REQUIRED ACTION: Set the records down again. Match every line exactly.
--- MATERIAL TO PROCESS ---
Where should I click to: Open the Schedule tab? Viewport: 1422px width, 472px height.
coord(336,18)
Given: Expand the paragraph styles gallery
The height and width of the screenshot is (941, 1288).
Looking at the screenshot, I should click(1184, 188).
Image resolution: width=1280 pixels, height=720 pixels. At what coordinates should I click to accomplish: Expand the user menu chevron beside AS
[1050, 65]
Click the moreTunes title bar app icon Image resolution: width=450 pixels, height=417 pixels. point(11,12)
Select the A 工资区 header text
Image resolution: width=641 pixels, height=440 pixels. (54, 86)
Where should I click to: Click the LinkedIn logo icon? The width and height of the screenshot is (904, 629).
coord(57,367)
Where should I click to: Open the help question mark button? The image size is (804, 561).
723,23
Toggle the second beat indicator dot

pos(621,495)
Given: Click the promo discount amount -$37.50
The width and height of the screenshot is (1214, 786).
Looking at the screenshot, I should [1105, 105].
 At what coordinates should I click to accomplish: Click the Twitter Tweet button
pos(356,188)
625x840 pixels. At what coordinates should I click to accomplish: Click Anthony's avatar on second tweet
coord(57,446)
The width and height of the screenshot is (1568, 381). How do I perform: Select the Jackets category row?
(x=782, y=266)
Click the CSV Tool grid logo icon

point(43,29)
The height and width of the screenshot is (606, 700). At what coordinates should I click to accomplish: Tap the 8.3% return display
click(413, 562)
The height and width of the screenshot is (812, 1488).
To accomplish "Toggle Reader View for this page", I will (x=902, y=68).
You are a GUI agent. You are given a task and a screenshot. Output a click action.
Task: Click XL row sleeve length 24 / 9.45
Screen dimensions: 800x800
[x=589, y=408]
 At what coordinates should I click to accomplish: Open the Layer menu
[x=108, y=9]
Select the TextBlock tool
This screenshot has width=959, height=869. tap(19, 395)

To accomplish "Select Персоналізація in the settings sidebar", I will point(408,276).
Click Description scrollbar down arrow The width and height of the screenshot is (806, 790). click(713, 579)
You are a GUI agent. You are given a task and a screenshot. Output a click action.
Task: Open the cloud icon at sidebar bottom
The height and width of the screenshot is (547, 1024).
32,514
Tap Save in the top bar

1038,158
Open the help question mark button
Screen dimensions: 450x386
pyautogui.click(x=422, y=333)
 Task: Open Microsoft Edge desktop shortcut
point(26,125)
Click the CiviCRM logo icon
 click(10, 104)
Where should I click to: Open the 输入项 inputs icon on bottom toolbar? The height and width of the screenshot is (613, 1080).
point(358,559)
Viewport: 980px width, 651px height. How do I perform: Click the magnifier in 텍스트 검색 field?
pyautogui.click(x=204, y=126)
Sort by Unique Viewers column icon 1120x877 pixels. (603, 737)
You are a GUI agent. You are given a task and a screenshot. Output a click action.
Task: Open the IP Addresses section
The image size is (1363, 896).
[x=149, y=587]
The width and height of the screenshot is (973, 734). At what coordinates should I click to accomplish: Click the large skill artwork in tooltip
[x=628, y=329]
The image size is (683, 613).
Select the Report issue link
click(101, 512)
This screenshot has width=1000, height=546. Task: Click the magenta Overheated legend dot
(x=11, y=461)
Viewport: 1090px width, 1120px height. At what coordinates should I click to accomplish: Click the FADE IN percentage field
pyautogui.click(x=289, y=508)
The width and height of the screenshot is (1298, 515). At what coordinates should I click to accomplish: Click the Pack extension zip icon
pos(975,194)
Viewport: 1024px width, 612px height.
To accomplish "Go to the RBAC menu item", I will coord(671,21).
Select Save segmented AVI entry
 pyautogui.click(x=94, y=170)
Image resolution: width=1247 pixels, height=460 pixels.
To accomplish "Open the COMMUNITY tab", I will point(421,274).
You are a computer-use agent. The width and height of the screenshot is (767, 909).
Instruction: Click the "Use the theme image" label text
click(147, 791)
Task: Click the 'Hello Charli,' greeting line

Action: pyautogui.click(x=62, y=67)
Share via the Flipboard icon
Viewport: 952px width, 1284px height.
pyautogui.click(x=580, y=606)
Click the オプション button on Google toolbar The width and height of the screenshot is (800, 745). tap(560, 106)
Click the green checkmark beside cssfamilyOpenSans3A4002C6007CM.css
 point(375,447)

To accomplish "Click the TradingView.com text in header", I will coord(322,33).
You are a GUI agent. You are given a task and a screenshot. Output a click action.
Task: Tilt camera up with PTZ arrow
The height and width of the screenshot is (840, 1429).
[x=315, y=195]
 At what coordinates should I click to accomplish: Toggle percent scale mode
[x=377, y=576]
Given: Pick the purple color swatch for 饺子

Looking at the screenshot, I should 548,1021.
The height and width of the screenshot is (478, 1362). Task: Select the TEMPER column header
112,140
---
REPLY:
Where should I click to: Open the Schedule tab? Viewport: 1422px width, 472px height.
coord(336,18)
Given: Expand the paragraph styles gallery
The height and width of the screenshot is (941, 1288).
Looking at the screenshot, I should click(1184, 188).
Image resolution: width=1280 pixels, height=720 pixels. At what coordinates should I click to accomplish: Expand the user menu chevron beside AS
[1050, 65]
Click the moreTunes title bar app icon Image resolution: width=450 pixels, height=417 pixels. point(11,12)
Select the A 工资区 header text
Image resolution: width=641 pixels, height=440 pixels. (54, 86)
Where should I click to: Click the LinkedIn logo icon? The width and height of the screenshot is (904, 629).
coord(57,367)
Where should I click to: Open the help question mark button? The image size is (804, 561).
723,23
Toggle the second beat indicator dot

pos(621,495)
Given: Click the promo discount amount -$37.50
The width and height of the screenshot is (1214, 786).
Looking at the screenshot, I should [1105, 105].
 At what coordinates should I click to accomplish: Click the Twitter Tweet button
pos(356,188)
625x840 pixels. At what coordinates should I click to accomplish: Click Anthony's avatar on second tweet
coord(57,446)
The width and height of the screenshot is (1568, 381). How do I perform: Select the Jackets category row?
(x=782, y=266)
Click the CSV Tool grid logo icon

point(43,29)
The height and width of the screenshot is (606, 700). At what coordinates should I click to accomplish: Tap the 8.3% return display
click(413, 562)
The height and width of the screenshot is (812, 1488).
To accomplish "Toggle Reader View for this page", I will (x=902, y=68).
You are a GUI agent. You are given a task and a screenshot. Output a click action.
Task: Click XL row sleeve length 24 / 9.45
Screen dimensions: 800x800
[x=589, y=408]
 At what coordinates should I click to accomplish: Open the Layer menu
[x=108, y=9]
Select the TextBlock tool
This screenshot has width=959, height=869. tap(19, 395)

To accomplish "Select Персоналізація in the settings sidebar", I will point(408,276).
Click Description scrollbar down arrow The width and height of the screenshot is (806, 790). click(713, 579)
You are a GUI agent. You are given a task and a screenshot. Output a click action.
Task: Open the cloud icon at sidebar bottom
The height and width of the screenshot is (547, 1024).
32,514
Tap Save in the top bar

1038,158
Open the help question mark button
Screen dimensions: 450x386
pyautogui.click(x=422, y=333)
 Task: Open Microsoft Edge desktop shortcut
point(26,125)
Click the CiviCRM logo icon
 click(10, 104)
Where should I click to: Open the 输入项 inputs icon on bottom toolbar? The height and width of the screenshot is (613, 1080).
point(358,559)
Viewport: 980px width, 651px height. How do I perform: Click the magnifier in 텍스트 검색 field?
pyautogui.click(x=204, y=126)
Sort by Unique Viewers column icon 1120x877 pixels. (603, 737)
You are a GUI agent. You are given a task and a screenshot. Output a click action.
Task: Open the IP Addresses section
The image size is (1363, 896).
[x=149, y=587]
The width and height of the screenshot is (973, 734). At what coordinates should I click to accomplish: Click the large skill artwork in tooltip
[x=628, y=329]
The image size is (683, 613).
Select the Report issue link
click(101, 512)
This screenshot has width=1000, height=546. Task: Click the magenta Overheated legend dot
(x=11, y=461)
Viewport: 1090px width, 1120px height. At what coordinates should I click to accomplish: Click the FADE IN percentage field
pyautogui.click(x=289, y=508)
The width and height of the screenshot is (1298, 515). At what coordinates should I click to accomplish: Click the Pack extension zip icon
pos(975,194)
Viewport: 1024px width, 612px height.
To accomplish "Go to the RBAC menu item", I will coord(671,21).
Select Save segmented AVI entry
 pyautogui.click(x=94, y=170)
Image resolution: width=1247 pixels, height=460 pixels.
To accomplish "Open the COMMUNITY tab", I will point(421,274).
You are a computer-use agent. The width and height of the screenshot is (767, 909).
Instruction: Click the "Use the theme image" label text
click(147, 791)
Task: Click the 'Hello Charli,' greeting line

Action: pyautogui.click(x=62, y=67)
Share via the Flipboard icon
Viewport: 952px width, 1284px height.
pyautogui.click(x=580, y=606)
Click the オプション button on Google toolbar The width and height of the screenshot is (800, 745). tap(560, 106)
Click the green checkmark beside cssfamilyOpenSans3A4002C6007CM.css
 point(375,447)

To accomplish "Click the TradingView.com text in header", I will coord(322,33).
You are a GUI agent. You are given a task and a screenshot. Output a click action.
Task: Tilt camera up with PTZ arrow
The height and width of the screenshot is (840, 1429).
[x=315, y=195]
 At what coordinates should I click to accomplish: Toggle percent scale mode
[x=377, y=576]
Given: Pick the purple color swatch for 饺子

Looking at the screenshot, I should 548,1021.
The height and width of the screenshot is (478, 1362). Task: Select the TEMPER column header
112,140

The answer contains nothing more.